Politico

5 questions for Damon Krukowski

Hello, and welcome to this week’s installment of The Future In Five Questions. This week I interviewed Damon Krukowski, an independent musician, organizer for United Musicians and Allied Workers, and author of the Dada Drummer Almanach Substack. Krukowski, who spoke last year at a Federal Trade Commission listening forum on antitrust in the music industry, told me about how corporations underestimate labor at their peril, the ways in which AI will (or won’t) affect our political economy, and the soundscapes of field recordist Bernie Krause. A lightly edited version of the conversation follows:

What’s one underrated big idea?

Labor unions. I mean, it’s hard to say “underrated” when they achieved so much in the 20th century. But the role they can play in our current technological and political moment is underrated and will, I hope, take the corporate world by surprise. We’re long overdue for a correction, as the finance people say – not from the market (I could care less), but from labor.

What’s a technology that you think is overhyped?

AI. Not that it isn’t powerful and already reshaping so much of our economic life. But it’s just another technology, subject to the same abuse as any other, and in need of regulation like any other.
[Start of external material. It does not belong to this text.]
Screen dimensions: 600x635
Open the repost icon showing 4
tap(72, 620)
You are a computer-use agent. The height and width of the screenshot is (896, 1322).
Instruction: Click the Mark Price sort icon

The power structure of our political economy is not altered by AI. However, it does I think, make more clear than ever how imbalanced that structure is — which might be helpful for those of us advocating fundamental change, even as it eliminates so many of our day jobs.

What book most shaped your conception of the future?

Hmm, not really a fair question so I’ll give you an equally unfair answer: The Great Animal Orchestra, which is an exhibition catalog for a sound installation of the same name by Bernie Krause, the eminent field recordist and ecologist. The book (and exhibition) document natural soundscapes Krause has recorded over the course of his long career, and how those soundscapes have changed since he first encountered them. They are falling silent, as we destroy the life that animated them. It won’t take you long to come to a conclusion about where we are heading.

What could the government be doing regarding technology that it isn’t?

Regulation, of course. But more fundamentally: We urgently need constraints on large capital, which is warping the use of every technology both old and new. I don’t think we’re doing enough good even with picks and shovels, much less AI. Have you noticed how many people are unhoused in your city? How many lack access to clean water, air, good education? These aren’t new problems, but we are failing at them badly, same as we are failing to constrain digital data collection and misuse of information.

What has surprised you the most in the past year?

The SAG-AFTRA and WGA strike — such solidarity, under such pressure, and such a victory for culture workers. More to come.

University Challenge

POLITICO’s Morning Tech U.K. reported this morning (for Pros!) on the warning from Neil Lawrence, the DeepMind professor of machine learning at the University of Cambridge, who said academic institutions need to swing their weight around to match the influence of business and government.

“We can’t just wait for the government or industry or regulators to solve problems. This thinking has to be happening in leading institutions,” Lawrence said. “We’re bringing a focus on societal problems like health and education rather than a tech issue focus… If Cambridge can’t do this, who can?” Earlier this month the university announced five ideas for public good-centered AI, which Lawrence called “academia’s version of unicorns.”